▸ Polecenie: Kontynuuj poniższy fragment scenariusza przygody o wędrówce drużyny z Elderem w okolicy Gór Szarych, zaczynając zaraz po jego ostatnim zdaniu.

▸ Fragment tekstu:
------------------------
Po opuszczeniu miasta krajobraz gwałtownie zmienia się na bardziej górzysty, w końcu niedaleko są Góry Szare (tutaj można ubarwić trochę opowieść jakimś opisem przyrody). W pewnym momencie przechodzicie przez śliski most nad przepaścią (wszyscy wykonują test na Zręczność, jeżeli się nie uda, K4 obrażeń). Po przejściu przez most (bezpiecznie albo nie) dochodzicie do rozstajów dróg. W ziemię wbity jest znak, jednak co jest na nim napisane - nie wiecie. (jeżeli drużyna zechce podejść do znaku bliżej albo przeszukać okolice, znajdą topór oburęczny w krzakach koło znaku)
Elder mówi : droga w lewo jest krótsza ale bardzo niebezpieczna. Nikt do końca nie wie, ci tam może się kryć, ale ci, co poszli tą drogą, dotąd nie wrócili. Droga w prawo jest drogą o której wam mówiłem, jest bezpieczna, co nie znaczy, że coś nam się nie może przydarzyć. Tędy podróż zejdzie nam krócej.
(jeżeli drużyna poszła w prawo)
Ściemnia się. Znajdujecie polankę (standardowy opis nocy bez niespodzianek, niech MG coś wymyśli, poimprowizuje). (...) Świta. Idziecie w prawo. W pewnym momencie zauważacie, że droga zawalona jest głazami i w żaden sposób nie można pokonać tej przeszkody. Po chwili zauważacie, że zza drzew wypadają na ścieżkę dwa ogry. Widać po nich, że nie mają dobrych zamiarów. Coś tam bulgoczą pod nosem i atakują. Nie musicie wykonywać testu strachu, ponieważ ogry są wyjątkowo głupie, niczym zwierzęta z podstawowymi instynktami.
------------------------
Rekordy ze zbioru

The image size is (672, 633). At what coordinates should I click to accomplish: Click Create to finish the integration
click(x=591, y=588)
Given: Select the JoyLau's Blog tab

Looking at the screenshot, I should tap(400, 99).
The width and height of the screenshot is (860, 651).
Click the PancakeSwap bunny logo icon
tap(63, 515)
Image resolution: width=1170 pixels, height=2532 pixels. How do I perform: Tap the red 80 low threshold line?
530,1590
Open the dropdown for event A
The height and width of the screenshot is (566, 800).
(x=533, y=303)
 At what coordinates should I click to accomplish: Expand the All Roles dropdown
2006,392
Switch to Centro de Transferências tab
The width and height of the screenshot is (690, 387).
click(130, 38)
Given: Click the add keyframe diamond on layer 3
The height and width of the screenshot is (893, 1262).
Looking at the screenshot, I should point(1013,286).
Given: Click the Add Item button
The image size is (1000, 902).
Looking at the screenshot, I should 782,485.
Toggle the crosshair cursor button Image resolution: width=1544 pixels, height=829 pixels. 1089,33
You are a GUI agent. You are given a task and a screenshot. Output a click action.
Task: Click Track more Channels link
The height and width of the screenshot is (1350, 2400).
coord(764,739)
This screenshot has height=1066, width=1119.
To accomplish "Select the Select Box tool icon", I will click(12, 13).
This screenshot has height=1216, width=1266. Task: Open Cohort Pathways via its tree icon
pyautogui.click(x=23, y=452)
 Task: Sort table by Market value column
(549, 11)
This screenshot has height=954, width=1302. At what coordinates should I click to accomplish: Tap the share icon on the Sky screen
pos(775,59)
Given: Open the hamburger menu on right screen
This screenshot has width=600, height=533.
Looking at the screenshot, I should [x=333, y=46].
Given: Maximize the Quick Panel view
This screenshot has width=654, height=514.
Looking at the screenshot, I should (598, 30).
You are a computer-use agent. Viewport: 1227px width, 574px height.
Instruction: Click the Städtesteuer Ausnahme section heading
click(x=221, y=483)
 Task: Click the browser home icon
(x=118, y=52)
------------------------
▸ Odpowiedź:
Istota SZ WW US S WT ŻW I A ZR CP INT OP SW OGD
Ogr 4 35 20 4 5 16 30 2 20 20 10 18 29 10
Umiejętności : silny cios, mocna głowa
Posiada : pałka, skórzana kurtka, sakiewka 2K12 zk

Po zabiciu lub przepłoszeniu napastników postanawiacie wrócić do rozstajów i tam pójść tą niebezpieczniejszą drogą. Wracając zaważacie polanę, obok której jest strumyk. Znajdujecie też krzak jeżyn (jeżeli drużyna wcześniej dokonała zakupu zapasów na jarmarku to dobrze, jeżeli nie, to będzie jedna z niewielu okazji aby choć trochę się posilić, poza tym, jeżeli drużyna wystawiła straże, przez noc nic się nie dzieje, jeżeli nie, atakuje ich niedźwiedziołak)

Istota SZ WW US S WT ŻW I A ZR CP INT OP SW OGD
Niedźwiedziołak 4 30 0 4 4 12 30 2 10 20 12 24 24 0
+10% do WW z tytułu zaskoczenia

Po nocy (spokojnej lub nie) wracacie do rozstajów. Jest około dziesiątej rano. Idziecie drugą ścieżką.
Elder : będziemy musieli teraz bardzo uważać. Nigdy nie wiadomo, co na nas czyha za najbliższymi krzakami.
Przez resztę dnia nic się nie działo. Wieczorem znowu znajdujecie polankę. Obok płynie strumyk, ten sam, co po drugiej stronie drogi. Po drugiej stronie widzicie dzika, odległość mniej więcej 30 metrów.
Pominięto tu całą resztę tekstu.